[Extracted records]
§ §
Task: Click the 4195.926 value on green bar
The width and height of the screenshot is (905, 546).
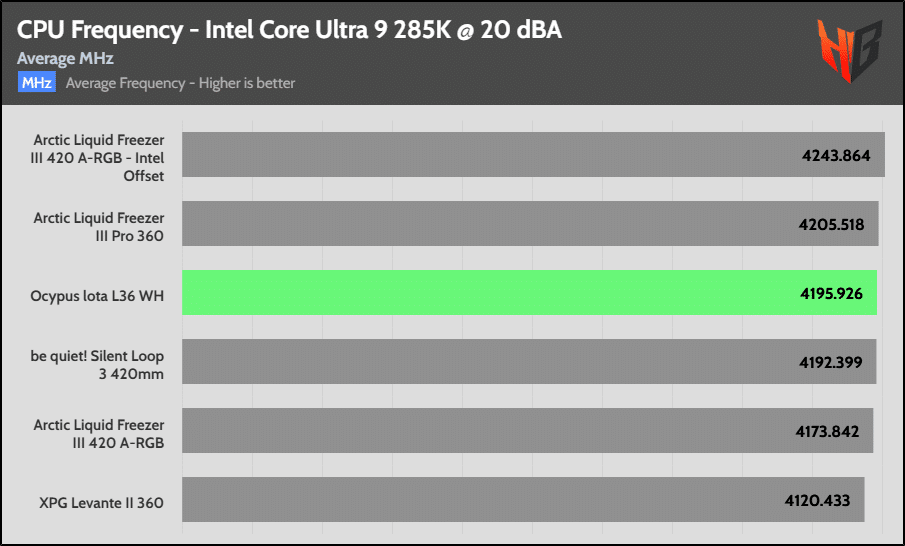Action: pos(831,293)
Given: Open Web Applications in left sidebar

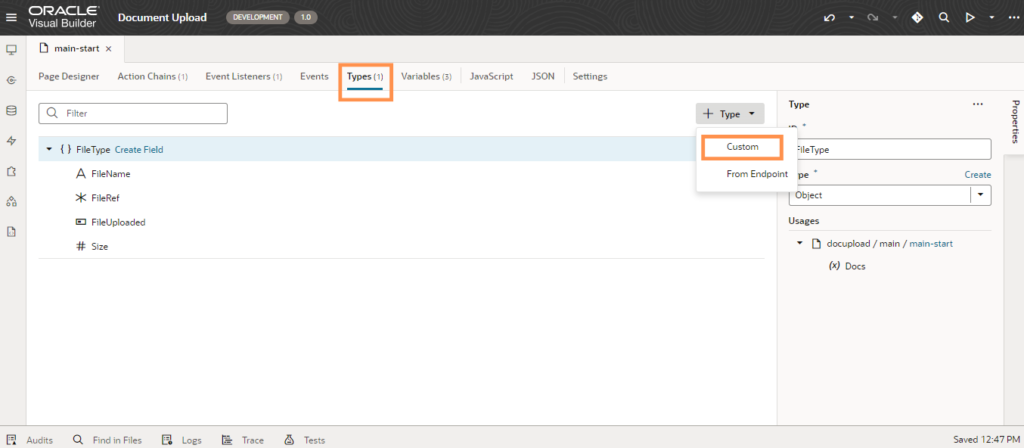Looking at the screenshot, I should click(12, 49).
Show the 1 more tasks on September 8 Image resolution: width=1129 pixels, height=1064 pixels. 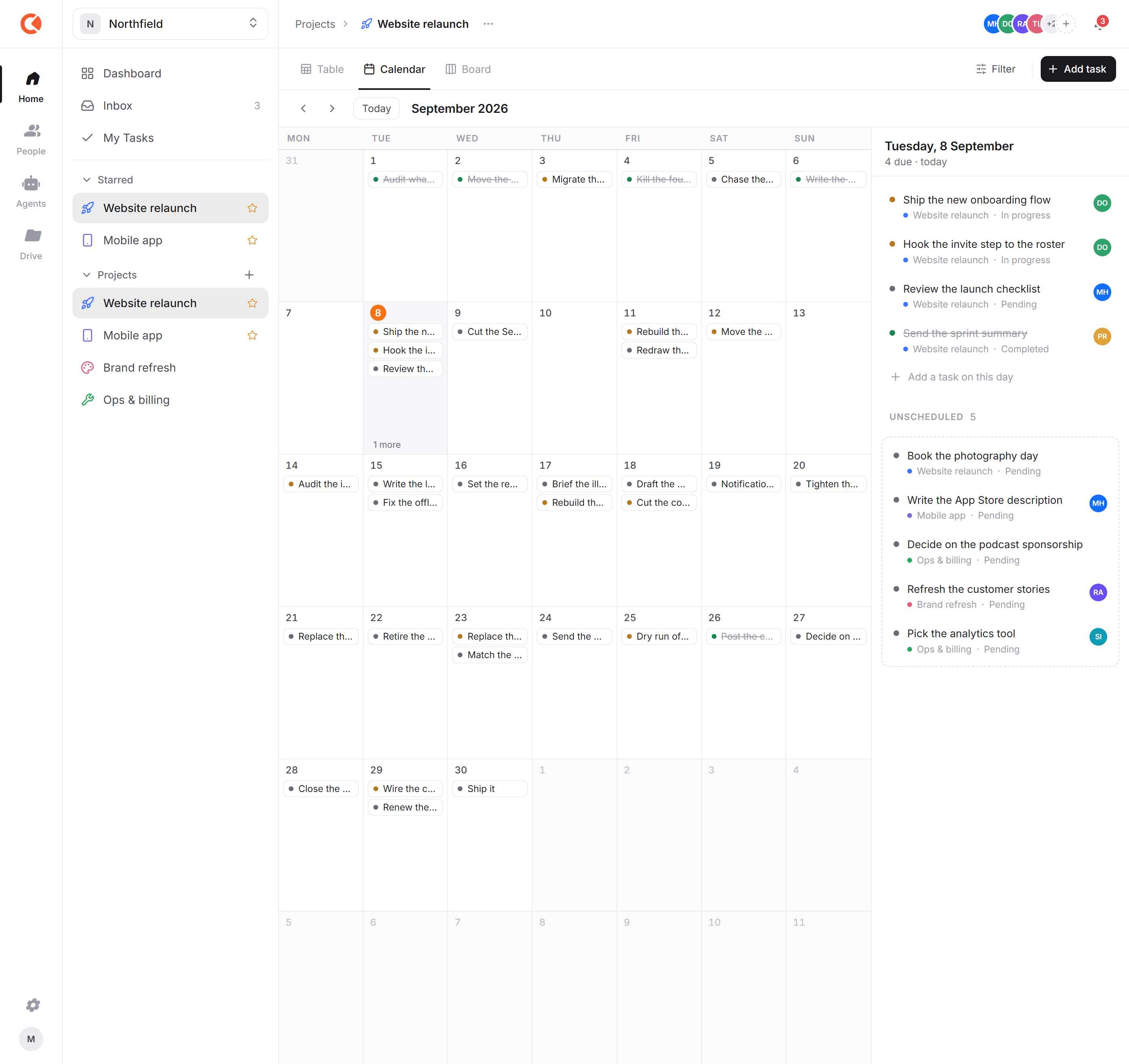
§ §
■ To do
Repeat the entries exactly, without pictures.

■ Solved problem
Task: Click the 4195.926 value on green bar
The width and height of the screenshot is (905, 546).
Action: pos(831,293)
Given: Open Web Applications in left sidebar

Looking at the screenshot, I should click(12, 49).
Show the 1 more tasks on September 8 Image resolution: width=1129 pixels, height=1064 pixels. 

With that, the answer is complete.